A Deep Dive into BGP Security: RPKI

Introduction to BGP Security and RPKI

The Border Gateway Protocol (BGP) is the routing protocol that is used to exchange routing information between autonomous systems (ASes) on the internet. BGP is a very important protocol, but it is also a very insecure protocol. There are a number of different attacks that can be used to disrupt BGP, such as BGP hijacking and BGP route leaks.

Resource Public Key Infrastructure (RPKI) is a framework for securing the internet’s routing infrastructure. It is a public key infrastructure that is used to validate the authenticity of BGP route announcements. RPKI can be used to prevent BGP hijacking and BGP route leaks.

This article will provide a technical deep dive into BGP security and RPKI, exploring how RPKI works, how it is used, and the benefits that it provides.

How RPKI Works

RPKI works by using a public key infrastructure to create a chain of trust. The chain of trust starts with the Regional Internet Registries (RIRs). The RIRs are responsible for allocating IP addresses and AS numbers.

The RIRs issue digital certificates to the organizations that they have allocated IP addresses and AS numbers to. These certificates are used to sign Route Origin Authorizations (ROAs). A ROA is a digitally signed object that authorizes an AS to originate a particular prefix.

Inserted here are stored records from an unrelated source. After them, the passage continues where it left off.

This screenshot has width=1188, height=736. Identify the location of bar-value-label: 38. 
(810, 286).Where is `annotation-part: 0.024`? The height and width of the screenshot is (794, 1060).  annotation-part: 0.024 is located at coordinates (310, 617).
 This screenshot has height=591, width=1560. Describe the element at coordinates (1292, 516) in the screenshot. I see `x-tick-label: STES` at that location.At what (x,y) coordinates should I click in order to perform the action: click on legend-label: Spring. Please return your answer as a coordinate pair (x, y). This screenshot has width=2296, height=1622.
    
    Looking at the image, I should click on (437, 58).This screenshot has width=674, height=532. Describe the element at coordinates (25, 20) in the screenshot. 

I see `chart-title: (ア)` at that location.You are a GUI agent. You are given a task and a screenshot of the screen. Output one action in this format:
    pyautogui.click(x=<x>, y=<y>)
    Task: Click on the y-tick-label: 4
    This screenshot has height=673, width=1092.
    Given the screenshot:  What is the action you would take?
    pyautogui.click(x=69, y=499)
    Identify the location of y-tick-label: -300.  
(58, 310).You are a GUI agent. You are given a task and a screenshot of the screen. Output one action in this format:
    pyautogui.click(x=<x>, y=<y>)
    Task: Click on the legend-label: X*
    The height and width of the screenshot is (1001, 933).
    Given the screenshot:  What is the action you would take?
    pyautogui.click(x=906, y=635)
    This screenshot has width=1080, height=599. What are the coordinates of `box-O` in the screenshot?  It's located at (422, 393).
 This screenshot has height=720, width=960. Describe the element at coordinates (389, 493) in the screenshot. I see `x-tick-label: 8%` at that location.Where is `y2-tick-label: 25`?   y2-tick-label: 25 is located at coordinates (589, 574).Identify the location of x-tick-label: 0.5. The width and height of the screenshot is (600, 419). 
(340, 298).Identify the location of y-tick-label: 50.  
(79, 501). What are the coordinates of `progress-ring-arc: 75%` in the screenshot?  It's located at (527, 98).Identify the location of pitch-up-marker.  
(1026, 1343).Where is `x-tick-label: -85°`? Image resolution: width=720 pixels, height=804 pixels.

When a BGP router receives a BGP route announcement, it can use RPKI to validate the authenticity of the announcement. The router will first check to see if there is a ROA for the prefix in the announcement. If there is a ROA, the router will then check to see if the AS number in the ROA matches the AS number in the BGP route announcement. If the AS numbers match, the router will then check to see if the ROA is valid. If the ROA is valid, the router will then accept the BGP route announcement.

RPKI Components

The RPKI architecture is made up of a number of different components:

Regional Internet Registries (RIRs): The RIRs are the root of the RPKI chain of trust. They are responsible for issuing digital certificates to the organizations that they have allocated IP addresses and AS numbers to.
Certificate Authorities (CAs): CAs are responsible for issuing digital certificates.
Relying Parties (RPs): RPs are BGP routers that use RPKI to validate the authenticity of BGP route announcements.
RPKI Cache: The RPKI cache is a local copy of the RPKI repository. It is used by RPs to validate BGP route announcements.

Benefits of RPKI

RPKI provides a number of benefits, including:

Prevents BGP hijacking: RPKI can be used to prevent BGP hijacking by validating the authenticity of BGP route announcements.
Prevents BGP route leaks: RPKI can be used to prevent BGP route leaks by validating the authenticity of BGP route announcements.
Improves the security of the internet’s routing infrastructure: RPKI improves the security of the internet’s routing infrastructure by making it more difficult for attackers to disrupt BGP.

Challenges of RPKI

There are a number of challenges that need to be addressed in RPKI, including:

Deployment: RPKI is still a relatively new technology, and it is not yet widely deployed.
Complexity: RPKI is a complex technology, and it can be difficult to deploy and manage.
Orphans: An orphan is a prefix that is not covered by a ROA. Orphans can be a problem, as they can be hijacked by attackers.

Conclusion

RPKI is a framework for securing the internet’s routing infrastructure. It is a public key infrastructure that is used to validate the authenticity of BGP route announcements. RPKI can be used to prevent BGP hijacking and BGP route leaks. As RPKI becomes more widely deployed, it will help to make the internet’s routing infrastructure more secure.